Maccoby's reconstruction of the events surrounding Paul's trial in Jerusalem is quite breathtaking in its scope. This is the stuff of movies, with machinations and intrigue to keep everyone guessing to the very end.

According to Acts Jews from Asia Minor blew the whistle on Paul. Maccoby asserts that these were most likely Jewish Christians who had previously crossed swords with Paul in Galatia and other cities, some of whom would have been at the zealot end of the spectrum.
Such zealots... would be particularly likely to resort to violence against someone like Paul, who was reported to have given up Jewish patriotism as well as reverence for the Torah.
Maccoby seeks to weed out the disinformation from the credible history in Acts, an undertaking not to be taken lightly.
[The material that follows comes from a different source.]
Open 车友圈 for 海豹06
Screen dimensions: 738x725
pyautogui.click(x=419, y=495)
Among his suggestions "the possibility that Paul acquired his Roman citizenship only shortly before he travelled to Jerusalem. This was a time in his life when he had a large amount of money at his disposal."
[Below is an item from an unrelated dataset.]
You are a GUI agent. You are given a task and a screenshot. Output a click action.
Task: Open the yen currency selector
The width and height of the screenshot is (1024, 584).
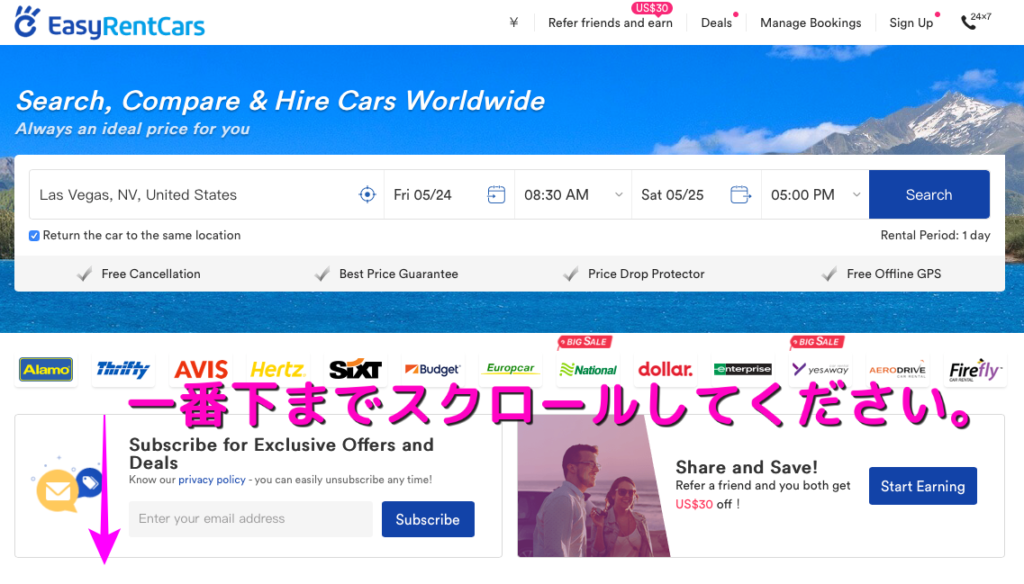(x=514, y=23)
That large amount of money, of course, would be his collection for the poor saints in Jerusalem. Maccoby believes it not unlikely that some of those funds were spent in buying citizenship as insurance against things going badly. He also suggests that Paul kept a slush fund in case bribery was needed.
It may well be that Paul did in fact give Felix a bribe, and so was enabled to live unmolested in Caesarea until the governorship of Felix ended two years later.
But, but, but... what about Paul's own assertion that, unlike the commandant in Acts 22 (25-29), he was a citizen by birth.
It is as if the author of Acts is going out of his way to tell us that Paul did not purchase his Roman citizenship, a possibility which might not otherwise have occurred to us.
Paul's own testimony (at least as it is recounted in Acts 23:1-10) falls a fair way short of the gold standard of honesty as Maccoby sees it.
Most commentators seem to gloss over Paul's duplicity on this occasion. His claim to still be a Pharisee was simply a lie, and if his real views had been known, the Pharisees would certainly not have supported him.
It seems that, for a while at least, the peripatetic apostle is going to slip the net entirely.
Paul had succeeded in escaping from the Jewish Christians, from the Sanhedrin, and from the Romans. He still had one enemy to reckon with, the most deadly of all, the High Priest...
Paul had previously been a creature of the High Priest and "the bureaucratic memory is not short, and Paul would certainly be remembered as the high-ranking police officer who fouled up the Damascus operation so spectacularly and actually defected to the dissidents."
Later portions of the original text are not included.